Test2: Random read//…
function check1(){
var array = new Uint8ClampedArray(5000000);
for(var i = array.length; i--;){
array[i] = Math.floor(Math.random() * 100);
}
var temp;
var time1 = (new Date()).getTime();
for(var i = array.length; i--;){
temp = array[Math.floor(Math.random() * 5000000)];
}
var time2 = (new Date()).getTime();
console.log(time2 - time1);
timeArray1.push(time2 - time1);
}
function check2(){
var array2 = new Array(5000000);
for(var i = array2.length; i--;){
array2[i] = Math.floor(Math.random() * 100);
}
var temp;
var time3 = (new Date()).getTime();
for(var i = array2.length; i--;){
temp = array2[Math.floor(Math.random() * 5000000)];
}
var time4 = (new Date()).getTime();
console.log(time4 - time3);
timeArray2.push(time4 - time3);
}
//…
The Uint8ClampedArray reads faster than Array.
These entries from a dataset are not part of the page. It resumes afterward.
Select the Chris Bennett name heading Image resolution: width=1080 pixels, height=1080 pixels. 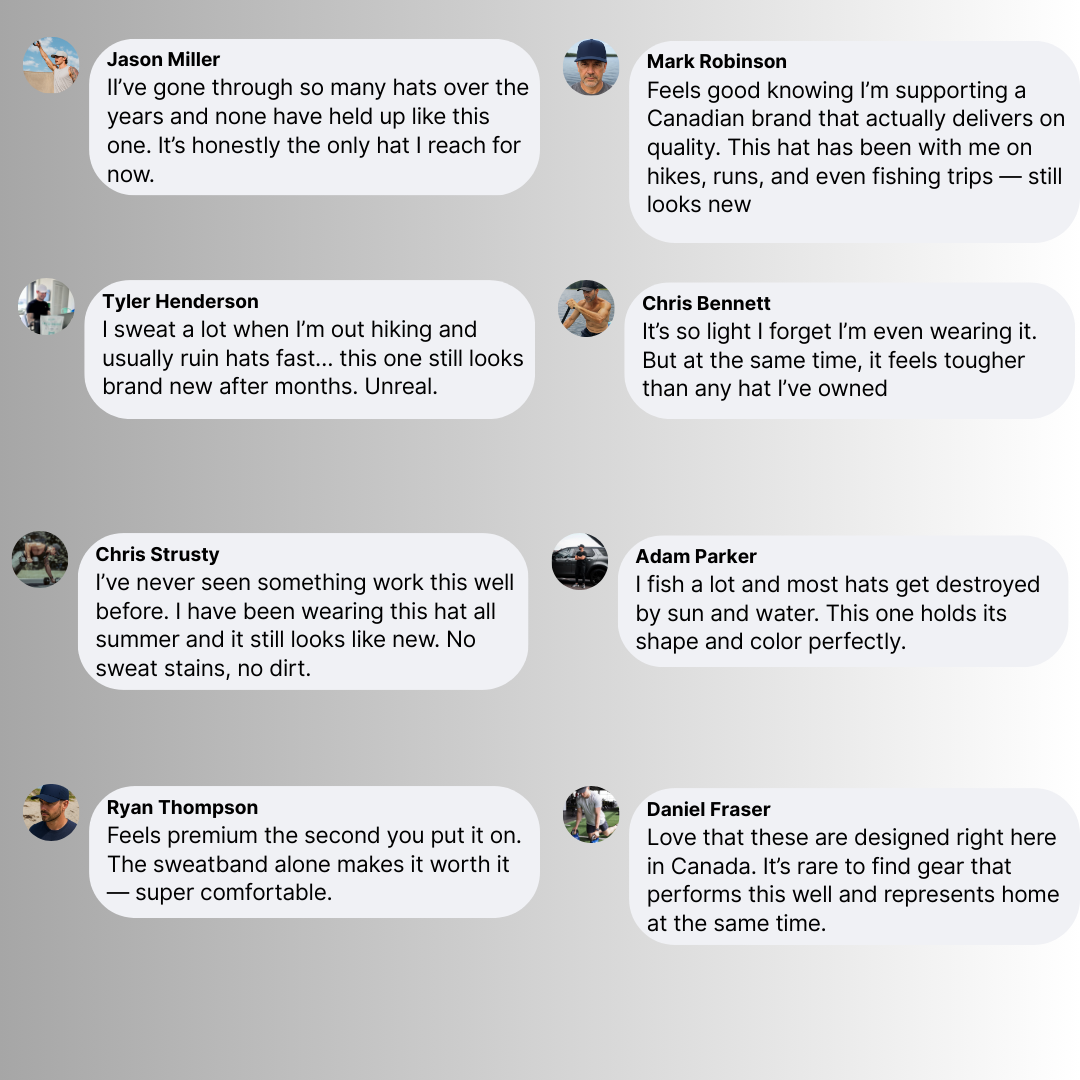(x=706, y=303)
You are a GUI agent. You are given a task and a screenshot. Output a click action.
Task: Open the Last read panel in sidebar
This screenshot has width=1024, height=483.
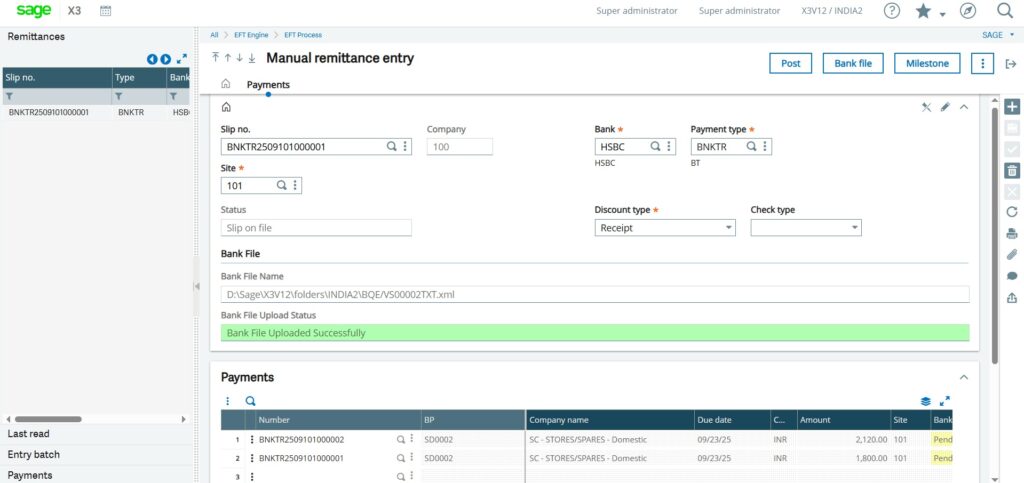28,434
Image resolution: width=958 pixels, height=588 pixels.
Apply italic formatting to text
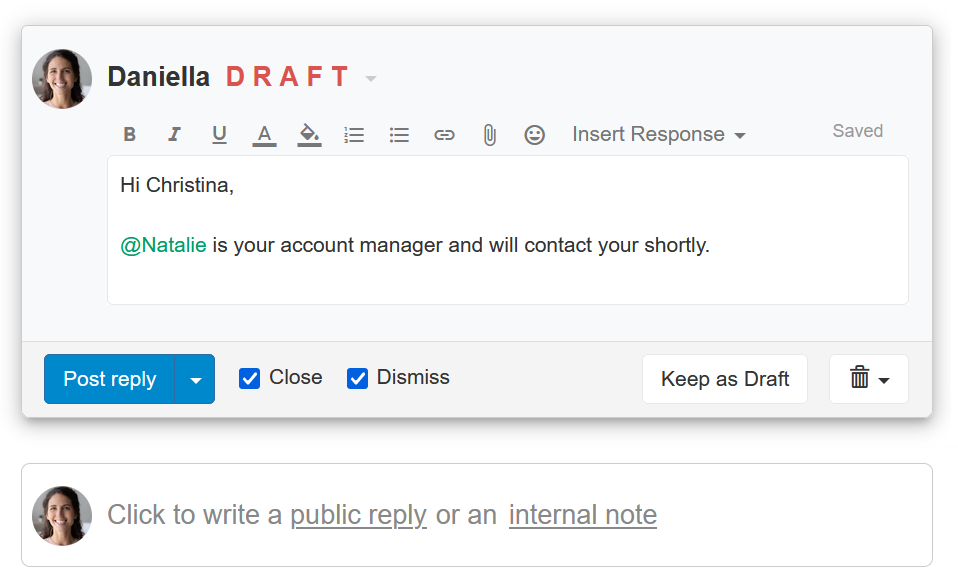pos(175,134)
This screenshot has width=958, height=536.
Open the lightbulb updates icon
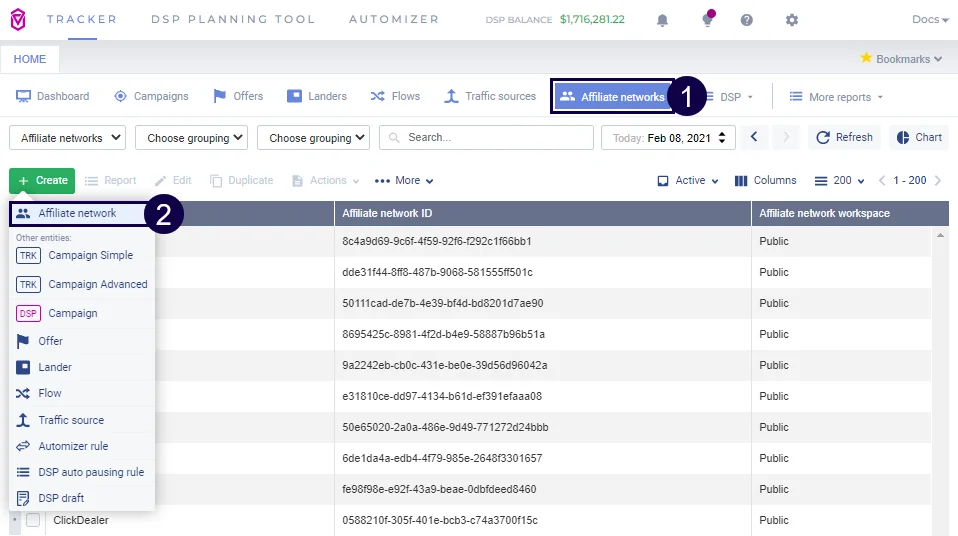[x=708, y=20]

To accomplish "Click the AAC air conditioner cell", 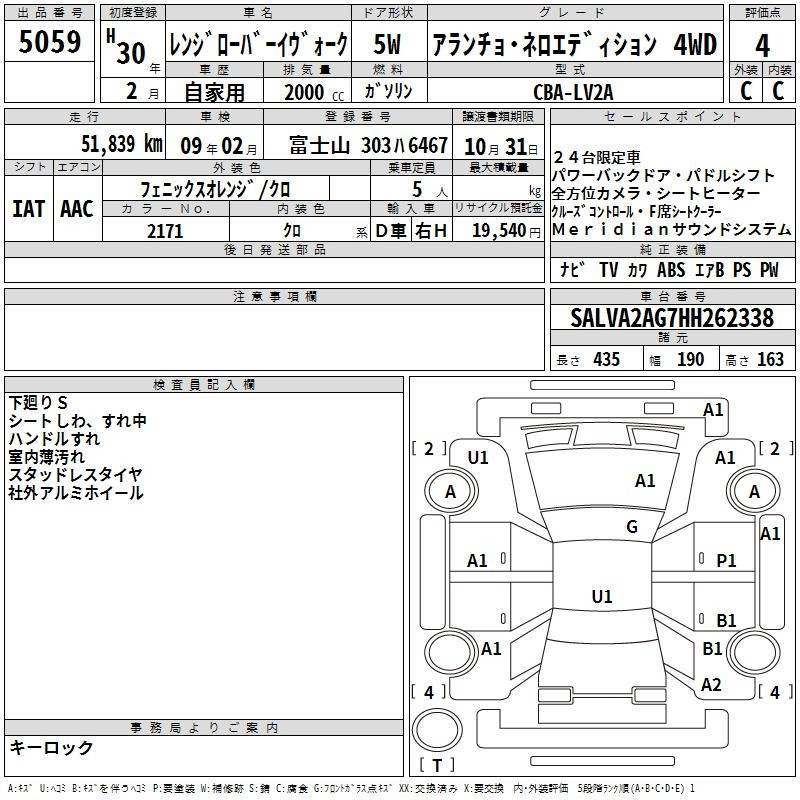I will [77, 208].
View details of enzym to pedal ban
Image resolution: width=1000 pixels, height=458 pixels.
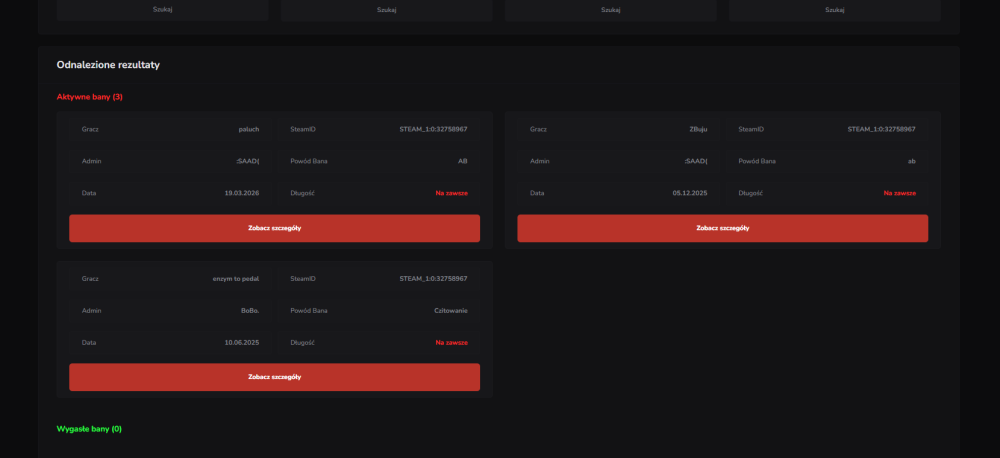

Test3: Sequential writing//…
function check1(){
var array = new Uint8ClampedArray(5000000);
var time1 = (new Date()).getTime();
for(var i = array.length; i--;){
array[i] = Math.floor(Math.random() * 100);
}
var time2 = (new Date()).getTime();
console.log(time2 - time1);
timeArray1.push(time2 - time1);
}
function check2(){
var array2 = new Array(5000000);
var time3 = (new Date()).getTime();
for(var i = array2.length; i--;){
array2[i] = Math.floor(Math.random() * 100);
}
var time4 = (new Date()).getTime();
console.log(time4 - time3);
timeArray2.push(time4 - time3);
}
//…
Test4: Copy operation (U8C to U8C and Array to U8C)//…
function check1(){
var array = new Uint8ClampedArray(5000000);
for(var i = array.length; i--;){
array[i] = Math.floor(Math.random() * 100);
}
var temp;
var array2 = new Uint8ClampedArray(5000000);
var time1 = (new Date()).getTime();
array2.set(array);
var time2 = (new Date()).getTime();
console.log(time2 - time1);
timeArray2.push(time2 - time1);
}
function check2(){
var array = new Array(5000000);
for(var i = array.length; i--;){
array[i] = Math.floor(Math.random() * 100);
}
var temp;
var array2 = new Uint8ClampedArray(5000000);
var time1 = (new Date()).getTime();
array2.set(array);
var time2 = (new Date()).getTime();
console.log(time2 - time1);
timeArray2.push(time2 - time1);
}
//…
It can be seen that U8C copying to U8C is much faster than Array copying to U8C.